Once upon a time, financial markets reflected supply and demand balances. Some players, the speculators, would use them to try and anticipate changes in these balances. Some players, the producers and consumers, used them to help stabilise their margins.
From time to time, the balance between the stabilisers and the speculators would be lost. Markets would then swing off temporarily in an odd direction, but would soon realign again with the fundamentals.

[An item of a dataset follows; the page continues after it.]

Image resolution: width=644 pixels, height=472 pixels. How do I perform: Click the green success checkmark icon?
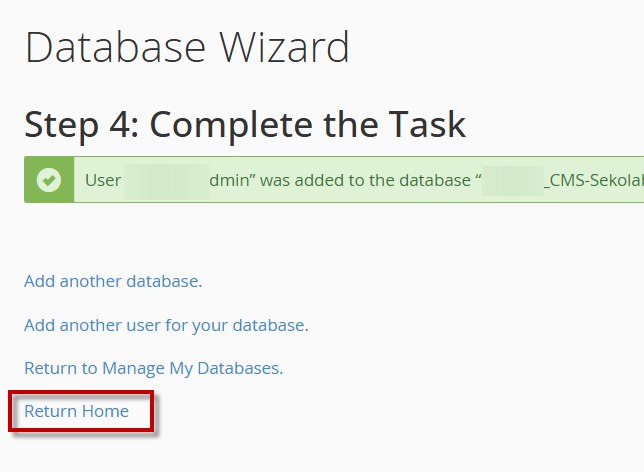[49, 180]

But not today. The chart above shows official weekly US oil and petroleum products inventory figures since 2008:
• 2008 levels (purple dash) were relatively low, causing prices to be strong till mid-year and the arrival of the financial crisis
• Since then, stocks have never been below the black line. This marks the peak inventory level at the end of 2008
• Yet prices have continued to be in the demand destruction zone, at 5% of global GDP
The problem is the simple one of ‘weight of money’. Pension funds have become speculators in the markets – based on the conviction that commodities are a new asset class, alongside equities and interest rates. And they have the firepower to sustain the speculation for a long time.
If a large fund allocates 5% of its portfolio to commodities, it forces prices higher. And since 2009 their buying has created the commodity supercycle myth, as we describe in chapter 3 of Boom, Gloom and the New Normal. Equally, in this fairy-tale world, all news is ‘good news’.
Even today’s slowdown in China’s economy can become ‘good news’. No matter that it is partly caused by today’s record high gasoline and diesel costs. Instead, the message goes out to ‘keep buying’ . Today’s slow demand means the government will be forced into a major new stimulus programme, which will lead to even higher prices.
One day, of course, markets will return to their true function, of balancing supply and demand. But in the meantime, companies and consumers (whose money sponsors the pension funds) will continue to suffer from their speculative activities.